Exercise aim:
Set down the data again in full, keeping every line exactly as it is.

────────────────

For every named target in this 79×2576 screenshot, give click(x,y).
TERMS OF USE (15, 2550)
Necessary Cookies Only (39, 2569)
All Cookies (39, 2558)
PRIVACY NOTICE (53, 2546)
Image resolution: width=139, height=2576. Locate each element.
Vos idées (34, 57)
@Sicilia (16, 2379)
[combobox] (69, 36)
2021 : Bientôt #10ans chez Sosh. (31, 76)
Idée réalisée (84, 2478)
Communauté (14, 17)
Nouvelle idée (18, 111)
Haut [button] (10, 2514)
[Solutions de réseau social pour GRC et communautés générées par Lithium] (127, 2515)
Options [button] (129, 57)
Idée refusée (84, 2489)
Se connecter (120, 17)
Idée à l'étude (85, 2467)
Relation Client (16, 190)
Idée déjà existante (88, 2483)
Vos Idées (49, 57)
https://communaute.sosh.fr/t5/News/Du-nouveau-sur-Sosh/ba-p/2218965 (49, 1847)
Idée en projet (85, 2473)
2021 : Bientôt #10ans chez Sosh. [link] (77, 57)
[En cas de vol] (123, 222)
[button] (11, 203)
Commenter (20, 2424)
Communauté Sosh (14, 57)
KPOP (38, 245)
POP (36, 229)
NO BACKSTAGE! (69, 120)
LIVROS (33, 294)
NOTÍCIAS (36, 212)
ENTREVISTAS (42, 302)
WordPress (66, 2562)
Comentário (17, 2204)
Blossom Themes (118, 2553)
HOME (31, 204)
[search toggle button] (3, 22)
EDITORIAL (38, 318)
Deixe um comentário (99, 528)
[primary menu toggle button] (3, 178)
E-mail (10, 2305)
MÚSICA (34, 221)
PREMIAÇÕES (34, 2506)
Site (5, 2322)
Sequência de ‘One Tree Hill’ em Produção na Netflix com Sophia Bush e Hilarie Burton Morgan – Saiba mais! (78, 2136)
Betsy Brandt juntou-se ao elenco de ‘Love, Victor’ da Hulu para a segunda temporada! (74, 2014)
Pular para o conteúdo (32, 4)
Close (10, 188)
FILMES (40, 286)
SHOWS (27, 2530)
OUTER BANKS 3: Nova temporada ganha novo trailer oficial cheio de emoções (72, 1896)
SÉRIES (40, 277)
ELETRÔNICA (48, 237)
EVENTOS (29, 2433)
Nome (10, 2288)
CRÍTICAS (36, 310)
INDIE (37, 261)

────────────────

Written answer:
For every named target in this 79×2576 screenshot, give click(x,y).
TERMS OF USE (15, 2550)
Necessary Cookies Only (39, 2569)
All Cookies (39, 2558)
PRIVACY NOTICE (53, 2546)
Image resolution: width=139, height=2576. Locate each element.
Vos idées (34, 57)
@Sicilia (16, 2379)
[combobox] (69, 36)
2021 : Bientôt #10ans chez Sosh. (31, 76)
Idée réalisée (84, 2478)
Communauté (14, 17)
Nouvelle idée (18, 111)
Haut [button] (10, 2514)
[Solutions de réseau social pour GRC et communautés générées par Lithium] (127, 2515)
Options [button] (129, 57)
Idée refusée (84, 2489)
Se connecter (120, 17)
Idée à l'étude (85, 2467)
Relation Client (16, 190)
Idée déjà existante (88, 2483)
Vos Idées (49, 57)
https://communaute.sosh.fr/t5/News/Du-nouveau-sur-Sosh/ba-p/2218965 (49, 1847)
Idée en projet (85, 2473)
2021 : Bientôt #10ans chez Sosh. [link] (77, 57)
[En cas de vol] (123, 222)
[button] (11, 203)
Commenter (20, 2424)
Communauté Sosh (14, 57)
KPOP (38, 245)
POP (36, 229)
NO BACKSTAGE! (69, 120)
LIVROS (33, 294)
NOTÍCIAS (36, 212)
ENTREVISTAS (42, 302)
WordPress (66, 2562)
Comentário (17, 2204)
Blossom Themes (118, 2553)
HOME (31, 204)
[search toggle button] (3, 22)
EDITORIAL (38, 318)
Deixe um comentário (99, 528)
[primary menu toggle button] (3, 178)
E-mail (10, 2305)
MÚSICA (34, 221)
PREMIAÇÕES (34, 2506)
Site (5, 2322)
Sequência de ‘One Tree Hill’ em Produção na Netflix com Sophia Bush e Hilarie Burton Morgan – Saiba mais! (78, 2136)
Betsy Brandt juntou-se ao elenco de ‘Love, Victor’ da Hulu para a segunda temporada! (74, 2014)
Pular para o conteúdo (32, 4)
Close (10, 188)
FILMES (40, 286)
SHOWS (27, 2530)
OUTER BANKS 3: Nova temporada ganha novo trailer oficial cheio de emoções (72, 1896)
SÉRIES (40, 277)
ELETRÔNICA (48, 237)
EVENTOS (29, 2433)
Nome (10, 2288)
CRÍTICAS (36, 310)
INDIE (37, 261)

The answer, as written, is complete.